- [REQUIRED ACTION]
Return, exactly as written, the line containing "The width and height of the screenshot is (677, 613)." and every line after it to the end of the records below, with no pictures.

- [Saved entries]

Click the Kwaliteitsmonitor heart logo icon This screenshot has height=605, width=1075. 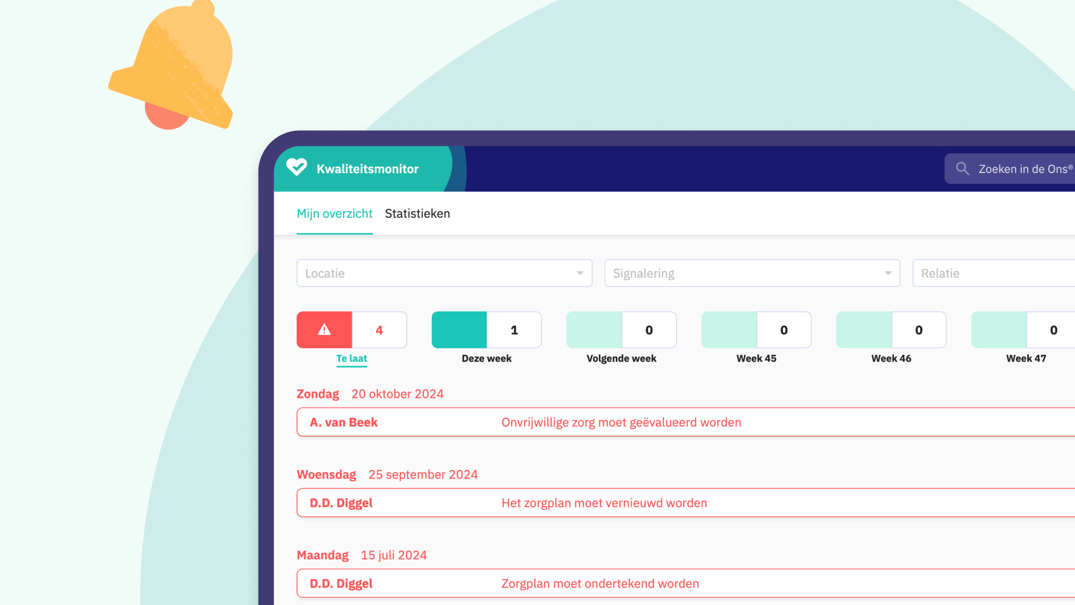tap(297, 168)
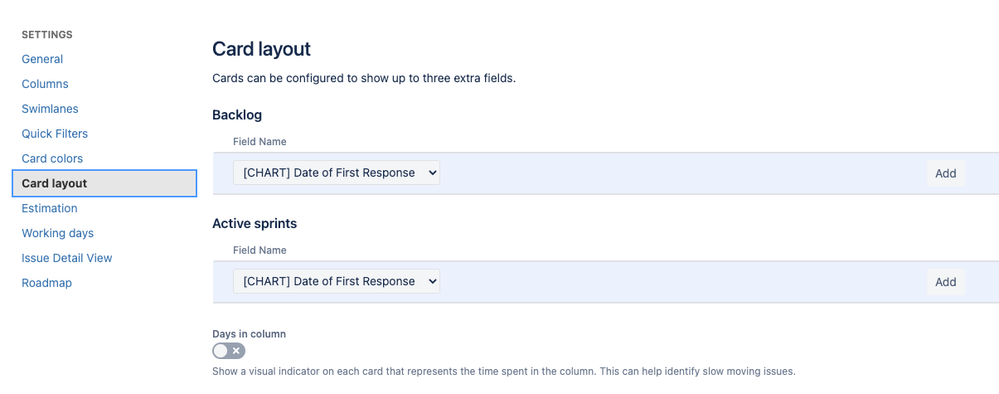Click Backlog dropdown chevron arrow
The width and height of the screenshot is (999, 394).
432,173
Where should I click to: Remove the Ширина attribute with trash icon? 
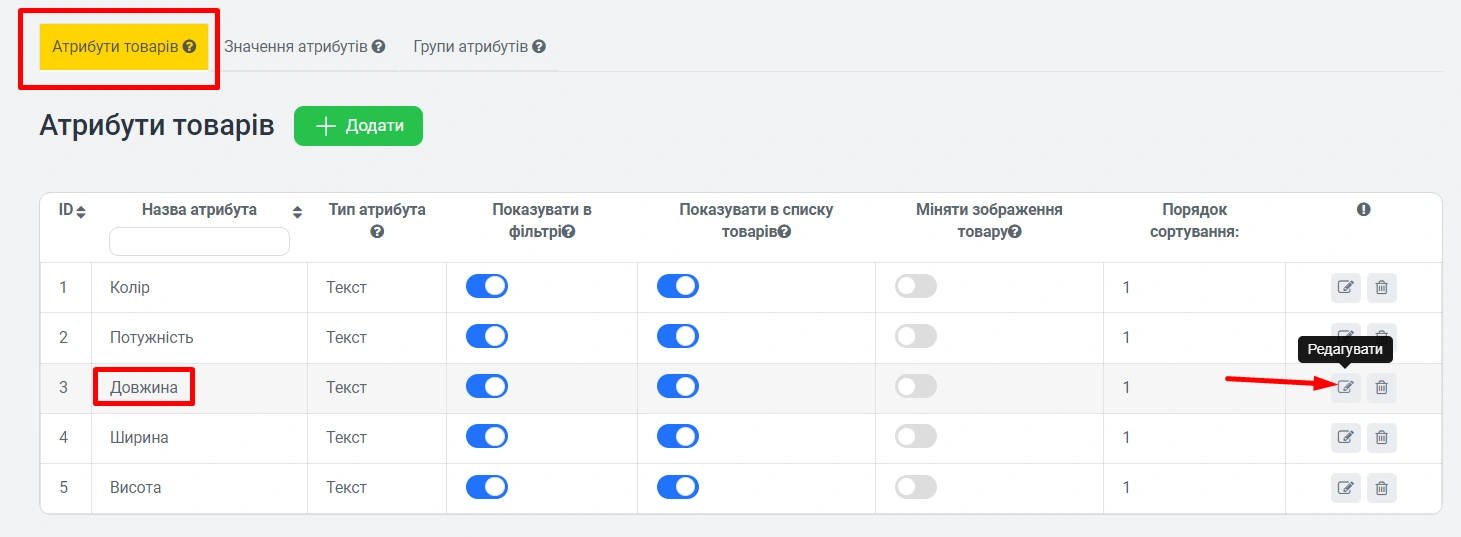coord(1381,437)
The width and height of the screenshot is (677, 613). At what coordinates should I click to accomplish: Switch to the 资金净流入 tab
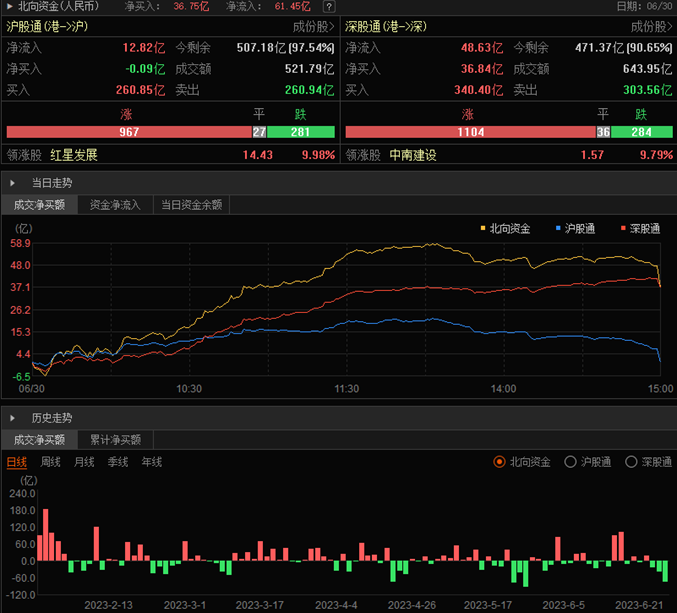coord(114,205)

- [SOLUTION TO THE EXERCISE]
The width and height of the screenshot is (677, 613). At what coordinates should I click to accomplish: Switch to the 资金净流入 tab
coord(114,205)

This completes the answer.